> [Task item]:
The expected output is exactly the lines below, starting at the line with "2024年10月 (710, 1078)" and ending at the line with "2019年3月 (707, 1352)", both included; no other line belongs in it.

Records for this exercise Start Marker

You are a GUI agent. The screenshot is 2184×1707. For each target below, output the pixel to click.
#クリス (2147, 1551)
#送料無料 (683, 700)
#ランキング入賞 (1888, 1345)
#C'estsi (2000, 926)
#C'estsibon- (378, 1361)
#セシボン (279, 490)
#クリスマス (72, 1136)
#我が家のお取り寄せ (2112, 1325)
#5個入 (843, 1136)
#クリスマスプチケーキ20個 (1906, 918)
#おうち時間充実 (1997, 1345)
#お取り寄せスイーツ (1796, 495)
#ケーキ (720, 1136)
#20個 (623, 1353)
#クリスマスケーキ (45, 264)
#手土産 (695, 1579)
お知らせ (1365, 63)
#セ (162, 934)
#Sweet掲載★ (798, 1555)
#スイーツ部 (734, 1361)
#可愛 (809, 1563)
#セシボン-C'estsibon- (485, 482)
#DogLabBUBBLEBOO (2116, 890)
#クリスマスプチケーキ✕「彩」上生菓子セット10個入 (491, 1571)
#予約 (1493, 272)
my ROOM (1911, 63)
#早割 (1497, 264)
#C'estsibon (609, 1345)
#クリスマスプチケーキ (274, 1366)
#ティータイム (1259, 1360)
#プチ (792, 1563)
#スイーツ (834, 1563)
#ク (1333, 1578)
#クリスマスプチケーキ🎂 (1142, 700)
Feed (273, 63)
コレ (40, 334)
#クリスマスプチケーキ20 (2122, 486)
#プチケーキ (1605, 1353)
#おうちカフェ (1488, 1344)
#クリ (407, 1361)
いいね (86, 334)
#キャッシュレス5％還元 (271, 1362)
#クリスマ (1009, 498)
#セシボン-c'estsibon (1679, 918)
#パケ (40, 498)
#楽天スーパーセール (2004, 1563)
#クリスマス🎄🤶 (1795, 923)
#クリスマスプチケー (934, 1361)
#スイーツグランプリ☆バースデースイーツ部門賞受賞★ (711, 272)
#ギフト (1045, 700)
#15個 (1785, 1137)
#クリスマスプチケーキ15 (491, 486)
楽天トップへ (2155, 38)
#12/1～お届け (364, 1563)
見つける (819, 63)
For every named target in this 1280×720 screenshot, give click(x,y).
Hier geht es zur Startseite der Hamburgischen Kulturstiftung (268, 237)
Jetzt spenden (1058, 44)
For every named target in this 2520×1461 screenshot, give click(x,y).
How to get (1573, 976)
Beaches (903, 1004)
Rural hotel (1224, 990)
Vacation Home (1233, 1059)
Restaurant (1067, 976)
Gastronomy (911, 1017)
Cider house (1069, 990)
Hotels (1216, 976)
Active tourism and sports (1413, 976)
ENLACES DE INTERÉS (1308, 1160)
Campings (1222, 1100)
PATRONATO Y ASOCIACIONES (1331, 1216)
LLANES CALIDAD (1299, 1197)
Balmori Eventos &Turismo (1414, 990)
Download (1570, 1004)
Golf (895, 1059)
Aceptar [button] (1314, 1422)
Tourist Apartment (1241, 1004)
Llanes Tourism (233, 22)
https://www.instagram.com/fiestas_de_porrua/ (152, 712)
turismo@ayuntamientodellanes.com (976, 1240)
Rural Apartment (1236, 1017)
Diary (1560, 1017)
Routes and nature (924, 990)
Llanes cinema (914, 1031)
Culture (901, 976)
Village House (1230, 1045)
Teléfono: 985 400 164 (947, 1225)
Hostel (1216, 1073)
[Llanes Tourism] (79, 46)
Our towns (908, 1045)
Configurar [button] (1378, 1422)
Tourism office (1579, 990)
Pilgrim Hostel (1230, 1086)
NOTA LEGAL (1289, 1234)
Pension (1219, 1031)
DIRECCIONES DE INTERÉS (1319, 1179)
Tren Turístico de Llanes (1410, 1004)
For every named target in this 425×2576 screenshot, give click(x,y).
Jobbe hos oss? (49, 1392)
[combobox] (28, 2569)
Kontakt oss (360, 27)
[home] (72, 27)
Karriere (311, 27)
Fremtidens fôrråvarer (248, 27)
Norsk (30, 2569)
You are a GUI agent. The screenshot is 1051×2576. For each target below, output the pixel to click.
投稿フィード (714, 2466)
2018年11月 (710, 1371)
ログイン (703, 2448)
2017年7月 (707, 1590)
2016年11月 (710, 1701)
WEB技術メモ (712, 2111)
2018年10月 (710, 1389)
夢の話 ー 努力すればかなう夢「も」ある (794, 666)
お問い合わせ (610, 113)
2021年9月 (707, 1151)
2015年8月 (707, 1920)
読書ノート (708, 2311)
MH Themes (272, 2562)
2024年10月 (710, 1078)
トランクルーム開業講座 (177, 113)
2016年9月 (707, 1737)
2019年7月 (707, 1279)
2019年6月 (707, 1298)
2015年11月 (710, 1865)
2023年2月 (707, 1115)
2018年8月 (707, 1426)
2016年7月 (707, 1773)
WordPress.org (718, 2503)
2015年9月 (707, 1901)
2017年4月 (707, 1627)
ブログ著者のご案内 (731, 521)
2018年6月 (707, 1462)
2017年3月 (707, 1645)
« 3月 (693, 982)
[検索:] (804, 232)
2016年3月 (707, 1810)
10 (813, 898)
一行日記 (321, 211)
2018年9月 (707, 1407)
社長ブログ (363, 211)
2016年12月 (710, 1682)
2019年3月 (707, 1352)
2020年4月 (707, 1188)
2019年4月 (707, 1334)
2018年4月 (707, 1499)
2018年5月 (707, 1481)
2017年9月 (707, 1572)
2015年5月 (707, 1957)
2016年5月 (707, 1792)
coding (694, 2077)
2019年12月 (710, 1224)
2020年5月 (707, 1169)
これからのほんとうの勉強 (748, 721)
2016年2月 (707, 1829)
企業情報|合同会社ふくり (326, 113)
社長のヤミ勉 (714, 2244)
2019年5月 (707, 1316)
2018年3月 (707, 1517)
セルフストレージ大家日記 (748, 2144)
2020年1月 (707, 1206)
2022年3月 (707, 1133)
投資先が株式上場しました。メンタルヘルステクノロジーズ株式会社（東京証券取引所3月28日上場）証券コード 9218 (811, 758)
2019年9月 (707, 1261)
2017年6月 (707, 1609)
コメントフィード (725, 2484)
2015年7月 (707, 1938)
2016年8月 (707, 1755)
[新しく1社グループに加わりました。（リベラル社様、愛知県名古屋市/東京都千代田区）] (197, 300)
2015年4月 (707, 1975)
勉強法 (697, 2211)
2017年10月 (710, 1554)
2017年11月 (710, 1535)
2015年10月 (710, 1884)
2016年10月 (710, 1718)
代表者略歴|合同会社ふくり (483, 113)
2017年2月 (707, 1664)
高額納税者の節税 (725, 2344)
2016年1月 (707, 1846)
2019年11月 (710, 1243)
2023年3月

Records for this exercise End Marker

> [Exercise result]:
2024年10月 (710, 1078)
トランクルーム開業講座 (177, 113)
2016年9月 (707, 1737)
2019年7月 (707, 1279)
2019年6月 (707, 1298)
2015年11月 (710, 1865)
2023年2月 (707, 1115)
2018年8月 (707, 1426)
2016年7月 (707, 1773)
WordPress.org (718, 2503)
2015年9月 (707, 1901)
2017年4月 (707, 1627)
ブログ著者のご案内 (731, 521)
2018年6月 (707, 1462)
2017年3月 (707, 1645)
« 3月 (693, 982)
[検索:] (804, 232)
2016年3月 (707, 1810)
10 (813, 898)
一行日記 (321, 211)
2018年9月 (707, 1407)
社長ブログ (363, 211)
2016年12月 (710, 1682)
2019年3月 (707, 1352)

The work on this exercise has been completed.